We have finally our transition matrix, found out that the game always succeeds, and now we should try to find how long it will take. We can’t obviously give a precise answer (512 steps or whatever) but we can estimate what is the probability that it will be within a certain amount of steps.

If you read the wikipedia article, you should know that being A a transition matrix, A² will also be a transition matrix. Its (i,j) element will give the probabiliy to go from state i to state j in two steps. In general, A^n (A to the power of n) is a transition matrix that will give the probabilities of going from a state to another in n steps.

We can therefore compute the probabilities that it will take to go from any given state to the end state (square 63) in n steps simply by taking the last column of A^n. The first element of this array in particular will give the probability of going from the start (square 0) to the end in n steps.
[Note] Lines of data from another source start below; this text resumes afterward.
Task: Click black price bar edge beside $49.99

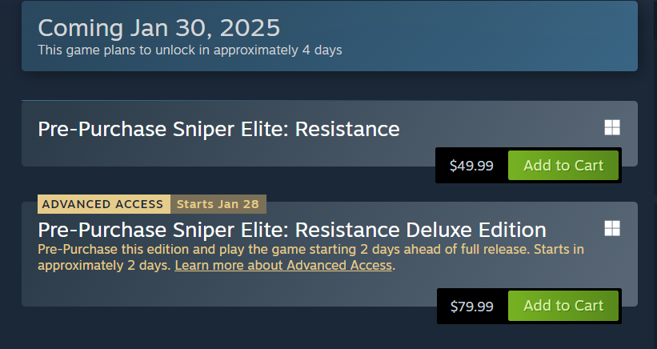Action: (x=440, y=166)
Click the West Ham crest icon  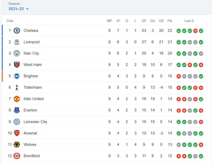click(x=17, y=65)
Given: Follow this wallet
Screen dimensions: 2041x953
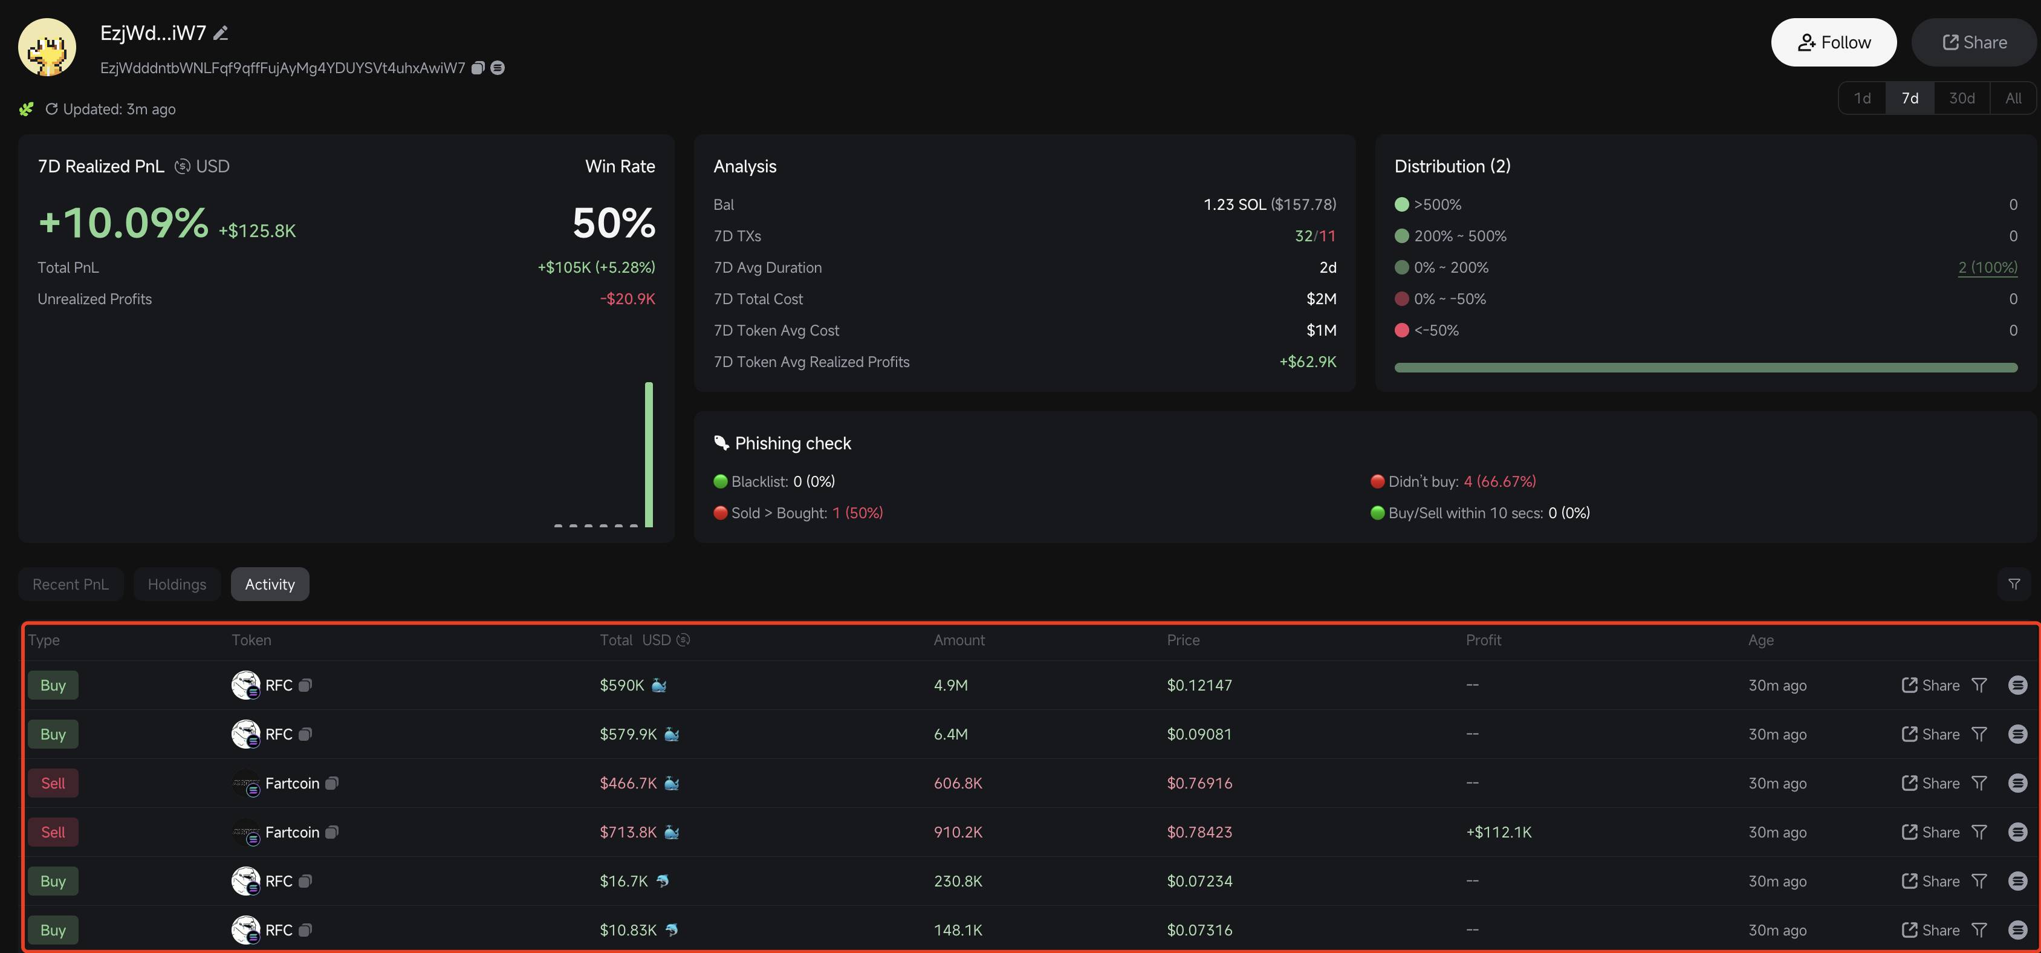Looking at the screenshot, I should click(1833, 43).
Lets take our A matrix, this element can be simply computed as:

countFreq 63 0 10000

(10000 being arbitrarily chosen, pick any number that won’t cause your computer to bend to its knees), which gives 0.1099 (very close to the theoretical probability of 0.111). It is clear that we are not very near to the end of the game yet.

To go further we need to be able to compute the nth power of our matrix A. Instead of reinventing the wheel we will just use the Array class, available from Data.Array. We need to modify our buildTM function so that the matrix will be constructed in accordance with the class definition:

buildTM' :: Double -> Array (Int, Int) Double
buildTM' n = array ((0,0),(63,63)) [((st,sq), countFreq sq st n) | st <- [0..63], sq <- [0..63]]

We are also not going to reinvent the matrix multiplication function, there is already a nice one given here:

matMult :: Array (Int,Int) Double -> Array (Int,Int) Double
	   -> Array (Int,Int) Double
matMult x y =  array ((0,0),(63,63))
                     [((i,j), sum [x!(i,k) * y!(k,j) |k <- range (0,63)])
                                       | i <- range (0,63),
                                         j <- range (0,63)]

Now we can compute A² simply by doing this in ghci:

let a = buildTM' 10000 -- (again feel free to experiment, this takes about 15 minutes on my PC)
let a2 = matMult a a

And the last column of it will be [a2!(i,63)|i<-[0..63]]. The first element of this column will be the probability of going from the first square to the last square in 2 steps:

a2!(0,63) -- 0.1099

Well, same result as before. Were would we expecting anything different!?
Now, increasing the exponent should start giving some results.

let a4 = matMult a2 a2
let a8 = matMult a4 a4
let a16 = matMult a8 a8
let a32 = matMult a16 a16

And now:

a32!(0,63) -- 0.7189049811868098

So the probability of ending the game in less than 32 steps is already quite high, about 72%.

let a64   = matMult a32 a32
let a128 = matMult a64 a64
let a256 = matMult a128 a128
 
a64!(0,63)  -- 0.9292194901730458
a128!(0,63) -- 0.9955122418509581
a256!(0,63) -- 0.9999819589853614

Remember that previously we found that the longest sequence in 10000 simulations was 219? As we see, the probability of ever finding a sequence longer than 256 steps is pretty low (I don’t know what you think, but a probability of 0.0018% is pretty near to “impossible” in my vocabulary). Just for curiosity, what is the probability of finding a sequence longer than 219 steps? We can write 219 as 128+64+16+8+2+1 so using our already computed matrices we easily find that:

a219!(0,63) -- 0.9999111233274545

which is indeed very close to 9999/10000 …

Do you remember the clumsy countFreq function I wrote? It turns out that the Array class provides a built-in function to do exactly this (accumArray). We can therefore cut the middle man and build our transition matrix directly using it:

countFreq :: Int -> Int -> Int -> Array Int Int
countFreq st n s = accumArray (+) 0 (0,63) [(i,1)| i <- runSim (n-1) st s]

buildTM :: Int -> Int -> Array (Int,Int) Double
buildTM n s = array ((0,0),(63,63)) [((i,j),
	fromIntegral ((countFreq i n s)!j) / fromIntegral n) |
	i <- range (0,63),
	j <- range (0,63)]

I don’t know how smart ghc is, but I expect that the countFreq in (countFreq i n s)!j) will be evaluated only once (somehow I think there should be a simpler method to combine arrays into a matrix). Both methods seem to be equivalent in terms of timing.

Assuming that 4 players are playing and that each take 15 sec per turn, it seems pretty likely that few games (if any) will last longer than half hour (since we have 4 kids, the single probabilities have to be combined). Since the probability of having 4 kids playing together in a room for half an hour without a fight breaking is pretty low, I think we can safely enunciate the Goose theorem:

It is very probable that 4 kids playing the Game of the Goose will have a fight

And this i can definitively prove from personal experience.